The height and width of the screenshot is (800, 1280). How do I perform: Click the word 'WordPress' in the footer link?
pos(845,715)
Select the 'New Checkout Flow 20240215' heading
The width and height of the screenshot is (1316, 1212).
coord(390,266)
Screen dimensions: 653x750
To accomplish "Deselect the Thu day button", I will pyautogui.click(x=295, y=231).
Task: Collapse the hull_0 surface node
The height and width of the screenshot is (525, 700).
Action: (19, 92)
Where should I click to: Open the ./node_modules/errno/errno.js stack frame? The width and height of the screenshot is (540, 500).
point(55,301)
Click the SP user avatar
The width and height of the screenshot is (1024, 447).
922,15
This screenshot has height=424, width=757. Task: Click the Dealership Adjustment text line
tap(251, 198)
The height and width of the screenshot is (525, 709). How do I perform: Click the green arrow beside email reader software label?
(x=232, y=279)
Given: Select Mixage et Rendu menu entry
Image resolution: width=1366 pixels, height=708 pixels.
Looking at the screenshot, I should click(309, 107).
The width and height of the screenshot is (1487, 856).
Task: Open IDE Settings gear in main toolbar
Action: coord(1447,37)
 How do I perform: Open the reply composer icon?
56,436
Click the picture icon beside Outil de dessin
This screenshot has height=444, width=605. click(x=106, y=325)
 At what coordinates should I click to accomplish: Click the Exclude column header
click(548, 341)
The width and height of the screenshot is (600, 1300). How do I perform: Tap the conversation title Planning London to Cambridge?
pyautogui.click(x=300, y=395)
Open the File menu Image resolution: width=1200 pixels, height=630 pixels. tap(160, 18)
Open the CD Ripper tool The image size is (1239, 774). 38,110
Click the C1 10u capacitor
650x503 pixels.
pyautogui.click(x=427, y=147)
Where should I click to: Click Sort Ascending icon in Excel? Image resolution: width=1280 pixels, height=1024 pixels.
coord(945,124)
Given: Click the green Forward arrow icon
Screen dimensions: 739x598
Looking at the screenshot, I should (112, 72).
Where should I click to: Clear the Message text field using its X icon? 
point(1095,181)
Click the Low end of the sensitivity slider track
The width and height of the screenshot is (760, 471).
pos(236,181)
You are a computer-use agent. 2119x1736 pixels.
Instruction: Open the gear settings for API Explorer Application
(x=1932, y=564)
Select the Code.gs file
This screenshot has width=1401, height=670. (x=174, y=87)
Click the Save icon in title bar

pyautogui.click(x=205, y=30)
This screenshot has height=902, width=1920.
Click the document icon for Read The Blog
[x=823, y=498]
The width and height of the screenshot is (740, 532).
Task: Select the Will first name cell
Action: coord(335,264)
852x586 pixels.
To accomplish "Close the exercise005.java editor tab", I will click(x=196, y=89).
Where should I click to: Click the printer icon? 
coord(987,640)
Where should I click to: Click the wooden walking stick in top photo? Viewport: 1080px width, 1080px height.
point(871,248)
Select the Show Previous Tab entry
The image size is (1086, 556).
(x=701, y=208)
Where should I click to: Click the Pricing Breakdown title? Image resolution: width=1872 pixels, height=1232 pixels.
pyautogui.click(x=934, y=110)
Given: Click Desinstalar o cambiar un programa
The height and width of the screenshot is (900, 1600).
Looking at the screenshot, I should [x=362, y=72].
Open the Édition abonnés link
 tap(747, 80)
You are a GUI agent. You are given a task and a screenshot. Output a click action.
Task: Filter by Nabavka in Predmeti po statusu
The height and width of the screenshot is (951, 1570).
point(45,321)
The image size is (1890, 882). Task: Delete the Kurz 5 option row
+---+
THE PROBLEM
Tally the lines of the data that include the word "agent". Reply with the number only.

ANSWER FOR THE TASK
2